CATANZARO - Il dolore per Ornella Forastefano non può esaurirsi nel cordoglio né accompagnare soltanto i giorni delle indagini. Deve trasformarsi in prevenzione, educazione e responsabilità pubblica. È l’appello della consigliera regionale del Partito democratico Rosellina Madeo, che chiede di introdurre nelle scuole calabresi percorsi di educazione affettiva, rispetto ed empatia.
«Voglio innanzitutto esprimere la mia vicinanza e il mio cordoglio alla famiglia e ai suoi giovani figli, perché il dolore è di chi resta», afferma Madeo. «Se da un lato vorrei tacere, dall’altro sento il dovere di sollecitare le istituzioni ad affrontare il problema in maniera strutturale e risolutiva».
La presa di posizione arriva dopo l’uccisione della donna, mentre la ricostruzione completa dell’accaduto e le eventuali responsabilità restano affidate all’autorità giudiziaria.
Per Madeo, la risposta istituzionale non può fermarsi alla repressione dei singoli episodi. Occorre intervenire prima, lavorando sulla formazione delle nuove generazioni e sulla capacità di riconoscere relazioni malsane, controllo, prevaricazione e violenza.
La consigliera richiama i dati dell’Osservatorio regionale, secondo i quali nel 2024 l’incidenza dei femminicidi in Calabria avrebbe superato quella nazionale. Numeri che, nella sua lettura, dovrebbero spingere anche il Governo a rivedere la posizione sull’introduzione dell’educazione sessuale e affettiva nelle scuole.
Madeo definisce «anacronistico» escludere tali argomenti dalla scuola dell’infanzia e dalla primaria e considera controproducente subordinare le attività nelle scuole medie e superiori a forme di consenso preventivo.
La questione, sottolinea, non riguarda soltanto l’educazione sessuale in senso stretto. Al centro dovrebbero esserci la gestione delle emozioni, il rispetto del corpo e della libertà altrui, il consenso, la parità e il rifiuto di ogni forma di violenza.
«Mentre si discute su come introdurre questa materia, perché non avviare nella nostra regione progetti scolastici sull’educazione alla non violenza, all’empatia e al rispetto dell’altro?», domanda l’esponente del Pd.
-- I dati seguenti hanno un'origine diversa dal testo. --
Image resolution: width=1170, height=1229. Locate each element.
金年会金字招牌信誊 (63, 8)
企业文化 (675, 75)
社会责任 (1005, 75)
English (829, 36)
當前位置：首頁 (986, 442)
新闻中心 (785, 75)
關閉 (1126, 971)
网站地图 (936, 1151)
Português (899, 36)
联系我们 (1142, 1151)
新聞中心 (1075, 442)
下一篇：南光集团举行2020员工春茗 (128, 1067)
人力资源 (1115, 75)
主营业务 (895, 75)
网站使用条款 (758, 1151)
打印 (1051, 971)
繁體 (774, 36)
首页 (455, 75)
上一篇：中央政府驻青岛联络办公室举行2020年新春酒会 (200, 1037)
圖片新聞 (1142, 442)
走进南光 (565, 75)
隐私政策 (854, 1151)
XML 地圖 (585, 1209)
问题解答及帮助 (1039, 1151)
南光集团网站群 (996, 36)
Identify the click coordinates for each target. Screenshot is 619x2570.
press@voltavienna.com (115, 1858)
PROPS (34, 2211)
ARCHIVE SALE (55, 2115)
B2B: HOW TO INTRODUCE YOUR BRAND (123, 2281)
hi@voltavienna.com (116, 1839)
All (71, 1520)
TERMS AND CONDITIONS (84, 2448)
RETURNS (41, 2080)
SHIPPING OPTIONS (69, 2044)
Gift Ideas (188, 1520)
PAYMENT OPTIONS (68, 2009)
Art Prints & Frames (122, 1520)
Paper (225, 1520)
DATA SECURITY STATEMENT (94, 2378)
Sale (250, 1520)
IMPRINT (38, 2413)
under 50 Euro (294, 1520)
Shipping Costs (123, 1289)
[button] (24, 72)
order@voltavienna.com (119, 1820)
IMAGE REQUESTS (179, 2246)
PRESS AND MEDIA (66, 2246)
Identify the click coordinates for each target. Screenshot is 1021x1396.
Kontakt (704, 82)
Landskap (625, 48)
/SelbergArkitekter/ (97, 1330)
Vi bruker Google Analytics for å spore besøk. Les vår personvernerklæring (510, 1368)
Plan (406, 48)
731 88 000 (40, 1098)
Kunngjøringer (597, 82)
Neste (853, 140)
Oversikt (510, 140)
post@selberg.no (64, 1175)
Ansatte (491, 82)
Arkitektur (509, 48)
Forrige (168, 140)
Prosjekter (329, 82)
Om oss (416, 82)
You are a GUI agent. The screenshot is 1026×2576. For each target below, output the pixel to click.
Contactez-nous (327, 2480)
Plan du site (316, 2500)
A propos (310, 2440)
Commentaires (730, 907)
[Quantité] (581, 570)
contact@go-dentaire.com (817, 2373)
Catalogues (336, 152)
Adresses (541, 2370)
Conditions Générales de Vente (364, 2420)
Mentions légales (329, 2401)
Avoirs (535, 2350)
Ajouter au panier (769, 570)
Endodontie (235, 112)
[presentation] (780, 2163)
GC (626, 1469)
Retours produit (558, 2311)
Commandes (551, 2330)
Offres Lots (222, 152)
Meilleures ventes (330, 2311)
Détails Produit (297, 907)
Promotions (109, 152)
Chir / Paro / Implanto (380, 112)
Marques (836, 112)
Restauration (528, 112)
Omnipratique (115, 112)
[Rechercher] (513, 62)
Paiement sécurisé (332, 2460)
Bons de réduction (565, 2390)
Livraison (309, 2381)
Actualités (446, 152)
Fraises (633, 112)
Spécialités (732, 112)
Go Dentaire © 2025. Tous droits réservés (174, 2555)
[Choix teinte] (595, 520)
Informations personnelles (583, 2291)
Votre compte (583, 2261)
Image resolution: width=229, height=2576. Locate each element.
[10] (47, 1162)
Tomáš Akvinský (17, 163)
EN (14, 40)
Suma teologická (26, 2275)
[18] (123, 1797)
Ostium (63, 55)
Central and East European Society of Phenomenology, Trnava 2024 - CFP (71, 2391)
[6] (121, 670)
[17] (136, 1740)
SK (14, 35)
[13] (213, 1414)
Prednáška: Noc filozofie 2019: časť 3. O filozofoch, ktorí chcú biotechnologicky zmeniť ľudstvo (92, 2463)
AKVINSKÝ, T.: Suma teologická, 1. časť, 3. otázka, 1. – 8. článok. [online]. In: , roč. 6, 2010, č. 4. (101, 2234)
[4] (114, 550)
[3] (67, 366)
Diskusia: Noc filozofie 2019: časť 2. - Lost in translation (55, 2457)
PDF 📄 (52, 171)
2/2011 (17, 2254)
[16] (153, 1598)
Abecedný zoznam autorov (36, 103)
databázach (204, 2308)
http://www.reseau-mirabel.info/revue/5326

La proposta chiama in causa la Regione, gli enti locali e le istituzioni scolastiche, ai quali Madeo chiede di costruire iniziative strutturate e adeguate alle diverse fasce d’età, senza attendere necessariamente una disciplina nazionale definitiva.
«Le istituzioni, a tutti i livelli, mettano in campo gli strumenti per avviare un cambio di passo, anzi di pensiero, non più procrastinabile», conclude.
Nessun percorso scolastico può offrire da solo una soluzione alla violenza contro le donne. Ma educare al rispetto prima che il possesso venga scambiato per amore significa smettere di intervenire soltanto quando è ormai troppo tardi.